*** Begin section ***

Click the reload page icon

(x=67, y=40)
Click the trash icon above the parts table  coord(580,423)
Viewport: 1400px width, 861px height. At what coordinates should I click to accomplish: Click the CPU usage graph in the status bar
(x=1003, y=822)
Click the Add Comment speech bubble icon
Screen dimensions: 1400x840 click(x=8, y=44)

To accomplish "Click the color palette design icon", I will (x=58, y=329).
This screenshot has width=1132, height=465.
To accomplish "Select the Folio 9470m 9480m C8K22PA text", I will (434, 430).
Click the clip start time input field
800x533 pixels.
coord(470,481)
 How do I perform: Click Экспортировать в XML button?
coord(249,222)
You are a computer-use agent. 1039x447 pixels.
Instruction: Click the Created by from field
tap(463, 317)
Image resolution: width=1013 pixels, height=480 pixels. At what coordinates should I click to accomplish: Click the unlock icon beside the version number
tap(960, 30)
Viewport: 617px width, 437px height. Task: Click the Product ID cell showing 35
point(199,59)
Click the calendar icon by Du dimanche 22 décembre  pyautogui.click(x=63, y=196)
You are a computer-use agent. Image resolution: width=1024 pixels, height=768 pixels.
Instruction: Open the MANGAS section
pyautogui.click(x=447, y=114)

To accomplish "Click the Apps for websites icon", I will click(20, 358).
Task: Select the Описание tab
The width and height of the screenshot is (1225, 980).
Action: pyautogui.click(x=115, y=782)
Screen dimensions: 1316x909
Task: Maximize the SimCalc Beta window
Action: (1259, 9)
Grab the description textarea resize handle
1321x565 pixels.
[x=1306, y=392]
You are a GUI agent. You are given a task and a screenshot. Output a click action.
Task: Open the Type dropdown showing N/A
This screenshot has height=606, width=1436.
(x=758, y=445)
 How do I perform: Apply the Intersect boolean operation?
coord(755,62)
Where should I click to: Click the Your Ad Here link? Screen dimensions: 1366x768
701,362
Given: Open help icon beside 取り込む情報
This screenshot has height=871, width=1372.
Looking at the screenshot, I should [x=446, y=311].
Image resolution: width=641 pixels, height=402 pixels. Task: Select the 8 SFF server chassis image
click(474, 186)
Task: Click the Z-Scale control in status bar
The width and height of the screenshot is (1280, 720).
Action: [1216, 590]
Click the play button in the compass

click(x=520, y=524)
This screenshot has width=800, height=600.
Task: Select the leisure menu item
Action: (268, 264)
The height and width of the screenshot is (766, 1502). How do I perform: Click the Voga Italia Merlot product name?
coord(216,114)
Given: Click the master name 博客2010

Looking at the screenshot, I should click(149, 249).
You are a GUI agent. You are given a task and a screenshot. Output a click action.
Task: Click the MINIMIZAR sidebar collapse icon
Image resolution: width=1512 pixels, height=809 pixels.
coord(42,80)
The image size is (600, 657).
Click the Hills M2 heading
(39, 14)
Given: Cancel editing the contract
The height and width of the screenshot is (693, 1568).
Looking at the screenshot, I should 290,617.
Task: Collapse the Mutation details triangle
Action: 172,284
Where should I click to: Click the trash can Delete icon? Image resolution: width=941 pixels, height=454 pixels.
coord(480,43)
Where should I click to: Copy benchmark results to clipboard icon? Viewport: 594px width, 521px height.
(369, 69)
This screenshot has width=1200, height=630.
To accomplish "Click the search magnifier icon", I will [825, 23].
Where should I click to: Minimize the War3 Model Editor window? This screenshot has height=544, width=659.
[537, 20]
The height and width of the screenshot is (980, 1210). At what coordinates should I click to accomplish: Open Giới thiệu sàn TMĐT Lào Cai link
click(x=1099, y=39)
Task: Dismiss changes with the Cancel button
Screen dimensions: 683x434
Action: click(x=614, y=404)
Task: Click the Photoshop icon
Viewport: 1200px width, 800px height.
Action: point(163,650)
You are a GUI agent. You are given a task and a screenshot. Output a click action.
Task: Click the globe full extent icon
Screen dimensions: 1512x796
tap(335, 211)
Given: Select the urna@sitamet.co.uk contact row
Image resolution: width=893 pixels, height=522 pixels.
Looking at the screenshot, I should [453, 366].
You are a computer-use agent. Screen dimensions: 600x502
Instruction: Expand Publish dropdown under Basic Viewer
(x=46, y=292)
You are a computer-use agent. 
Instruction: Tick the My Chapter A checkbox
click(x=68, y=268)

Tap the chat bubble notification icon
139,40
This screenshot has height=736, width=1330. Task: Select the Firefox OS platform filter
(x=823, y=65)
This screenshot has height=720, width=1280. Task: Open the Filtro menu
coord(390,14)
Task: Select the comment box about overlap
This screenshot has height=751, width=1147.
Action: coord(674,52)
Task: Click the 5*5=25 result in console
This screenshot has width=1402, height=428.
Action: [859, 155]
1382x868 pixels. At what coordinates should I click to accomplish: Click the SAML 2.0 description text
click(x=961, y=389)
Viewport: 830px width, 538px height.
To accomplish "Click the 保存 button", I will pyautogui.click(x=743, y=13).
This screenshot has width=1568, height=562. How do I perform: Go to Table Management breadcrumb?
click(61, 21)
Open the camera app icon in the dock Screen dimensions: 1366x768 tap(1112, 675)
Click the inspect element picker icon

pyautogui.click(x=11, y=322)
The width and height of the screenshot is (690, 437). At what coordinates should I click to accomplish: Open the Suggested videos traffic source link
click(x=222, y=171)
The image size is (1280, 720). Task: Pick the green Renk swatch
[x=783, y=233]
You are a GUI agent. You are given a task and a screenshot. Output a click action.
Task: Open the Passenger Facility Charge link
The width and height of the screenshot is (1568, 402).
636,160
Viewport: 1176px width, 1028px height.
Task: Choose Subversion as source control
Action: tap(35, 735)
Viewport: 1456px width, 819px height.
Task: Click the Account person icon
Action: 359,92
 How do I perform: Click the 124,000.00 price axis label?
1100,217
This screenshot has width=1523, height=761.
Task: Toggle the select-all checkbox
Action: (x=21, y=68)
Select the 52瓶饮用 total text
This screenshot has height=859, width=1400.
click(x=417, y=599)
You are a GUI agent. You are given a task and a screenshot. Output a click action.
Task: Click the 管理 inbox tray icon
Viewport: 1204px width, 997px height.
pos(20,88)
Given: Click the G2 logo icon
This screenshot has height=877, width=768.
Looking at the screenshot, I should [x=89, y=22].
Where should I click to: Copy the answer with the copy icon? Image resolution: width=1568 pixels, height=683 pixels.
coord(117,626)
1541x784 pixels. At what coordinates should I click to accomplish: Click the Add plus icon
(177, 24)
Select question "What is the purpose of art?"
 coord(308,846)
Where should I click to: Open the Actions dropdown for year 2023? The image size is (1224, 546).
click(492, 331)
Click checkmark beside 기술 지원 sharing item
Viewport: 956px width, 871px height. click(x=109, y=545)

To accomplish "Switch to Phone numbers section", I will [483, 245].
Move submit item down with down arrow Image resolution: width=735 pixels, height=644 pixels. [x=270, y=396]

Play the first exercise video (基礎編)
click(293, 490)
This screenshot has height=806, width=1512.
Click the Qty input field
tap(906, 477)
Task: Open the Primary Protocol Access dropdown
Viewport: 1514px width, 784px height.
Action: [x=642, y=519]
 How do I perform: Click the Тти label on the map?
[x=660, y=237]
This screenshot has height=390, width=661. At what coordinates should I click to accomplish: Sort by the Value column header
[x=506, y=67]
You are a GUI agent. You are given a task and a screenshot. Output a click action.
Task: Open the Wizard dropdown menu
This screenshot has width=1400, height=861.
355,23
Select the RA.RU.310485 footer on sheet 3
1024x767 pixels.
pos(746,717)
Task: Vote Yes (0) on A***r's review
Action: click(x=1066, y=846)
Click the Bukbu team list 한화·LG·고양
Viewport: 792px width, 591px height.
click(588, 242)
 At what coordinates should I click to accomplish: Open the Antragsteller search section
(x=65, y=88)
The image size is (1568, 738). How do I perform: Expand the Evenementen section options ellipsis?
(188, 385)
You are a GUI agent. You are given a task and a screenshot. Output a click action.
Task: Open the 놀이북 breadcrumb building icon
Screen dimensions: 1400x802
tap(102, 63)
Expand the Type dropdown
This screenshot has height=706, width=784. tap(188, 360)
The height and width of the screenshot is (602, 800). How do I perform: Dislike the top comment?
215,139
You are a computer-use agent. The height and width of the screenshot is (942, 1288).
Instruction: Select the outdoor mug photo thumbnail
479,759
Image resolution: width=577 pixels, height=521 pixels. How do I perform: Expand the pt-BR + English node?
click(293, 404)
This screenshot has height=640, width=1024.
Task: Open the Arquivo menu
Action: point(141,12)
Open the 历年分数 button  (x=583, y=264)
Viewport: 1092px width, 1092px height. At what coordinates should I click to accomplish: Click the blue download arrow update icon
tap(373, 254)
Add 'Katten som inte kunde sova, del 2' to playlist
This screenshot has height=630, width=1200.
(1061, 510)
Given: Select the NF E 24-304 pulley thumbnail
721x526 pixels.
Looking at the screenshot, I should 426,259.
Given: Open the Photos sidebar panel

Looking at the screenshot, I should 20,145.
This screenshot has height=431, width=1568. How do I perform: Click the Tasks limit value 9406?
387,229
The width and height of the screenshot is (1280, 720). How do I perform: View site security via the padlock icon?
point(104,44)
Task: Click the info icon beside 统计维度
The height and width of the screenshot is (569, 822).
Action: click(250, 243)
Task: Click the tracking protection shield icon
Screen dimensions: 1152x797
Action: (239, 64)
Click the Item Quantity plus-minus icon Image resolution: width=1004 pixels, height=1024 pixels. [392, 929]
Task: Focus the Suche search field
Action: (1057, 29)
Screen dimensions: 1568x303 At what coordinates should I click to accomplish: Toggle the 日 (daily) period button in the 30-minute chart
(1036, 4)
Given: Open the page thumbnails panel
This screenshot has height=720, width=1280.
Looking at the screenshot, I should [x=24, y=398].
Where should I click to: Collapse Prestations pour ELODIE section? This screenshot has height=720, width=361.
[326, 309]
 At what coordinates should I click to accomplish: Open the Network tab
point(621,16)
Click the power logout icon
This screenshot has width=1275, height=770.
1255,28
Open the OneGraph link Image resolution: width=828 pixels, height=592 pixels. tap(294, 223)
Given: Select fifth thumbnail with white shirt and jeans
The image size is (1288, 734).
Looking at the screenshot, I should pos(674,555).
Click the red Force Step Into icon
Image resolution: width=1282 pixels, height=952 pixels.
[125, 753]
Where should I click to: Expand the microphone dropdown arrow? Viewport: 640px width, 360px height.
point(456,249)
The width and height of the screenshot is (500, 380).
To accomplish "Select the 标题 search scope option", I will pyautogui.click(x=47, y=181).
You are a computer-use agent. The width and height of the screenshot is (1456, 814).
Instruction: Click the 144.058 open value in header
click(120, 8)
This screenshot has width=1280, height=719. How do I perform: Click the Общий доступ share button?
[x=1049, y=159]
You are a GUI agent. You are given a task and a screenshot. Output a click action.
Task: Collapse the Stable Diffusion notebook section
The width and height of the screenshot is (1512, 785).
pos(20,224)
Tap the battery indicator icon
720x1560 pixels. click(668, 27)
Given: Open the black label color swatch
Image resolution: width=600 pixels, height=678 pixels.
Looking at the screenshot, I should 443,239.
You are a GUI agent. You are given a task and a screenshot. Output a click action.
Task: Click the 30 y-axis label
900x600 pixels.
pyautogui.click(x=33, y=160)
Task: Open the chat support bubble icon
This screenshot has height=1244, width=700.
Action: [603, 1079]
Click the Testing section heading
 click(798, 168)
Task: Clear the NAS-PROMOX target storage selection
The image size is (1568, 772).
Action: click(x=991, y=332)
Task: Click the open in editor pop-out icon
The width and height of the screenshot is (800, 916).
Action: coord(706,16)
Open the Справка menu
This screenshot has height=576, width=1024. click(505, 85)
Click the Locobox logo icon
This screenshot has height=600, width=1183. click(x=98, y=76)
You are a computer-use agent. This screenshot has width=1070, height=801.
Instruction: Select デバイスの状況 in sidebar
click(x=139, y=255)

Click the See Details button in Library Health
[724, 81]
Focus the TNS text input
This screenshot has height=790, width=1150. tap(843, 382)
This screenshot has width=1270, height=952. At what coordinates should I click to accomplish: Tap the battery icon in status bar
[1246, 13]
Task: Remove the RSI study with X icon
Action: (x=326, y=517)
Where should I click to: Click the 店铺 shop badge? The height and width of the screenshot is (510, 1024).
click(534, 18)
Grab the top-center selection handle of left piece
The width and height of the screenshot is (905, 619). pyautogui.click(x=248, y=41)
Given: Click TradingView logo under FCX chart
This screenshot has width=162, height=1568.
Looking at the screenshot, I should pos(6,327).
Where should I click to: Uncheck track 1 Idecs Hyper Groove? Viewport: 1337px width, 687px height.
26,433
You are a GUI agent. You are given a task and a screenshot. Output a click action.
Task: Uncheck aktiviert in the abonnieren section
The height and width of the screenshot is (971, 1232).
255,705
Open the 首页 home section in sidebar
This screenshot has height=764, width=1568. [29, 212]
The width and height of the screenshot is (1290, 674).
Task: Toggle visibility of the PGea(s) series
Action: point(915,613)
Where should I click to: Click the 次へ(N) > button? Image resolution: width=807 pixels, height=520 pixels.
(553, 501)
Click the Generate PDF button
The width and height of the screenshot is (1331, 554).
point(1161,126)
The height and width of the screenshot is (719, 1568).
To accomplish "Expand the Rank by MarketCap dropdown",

*** End section ***

* **The task**: Lines with "computer" in them: work out how many there are in the listing and give the figure alone.

* **Finished task**: 7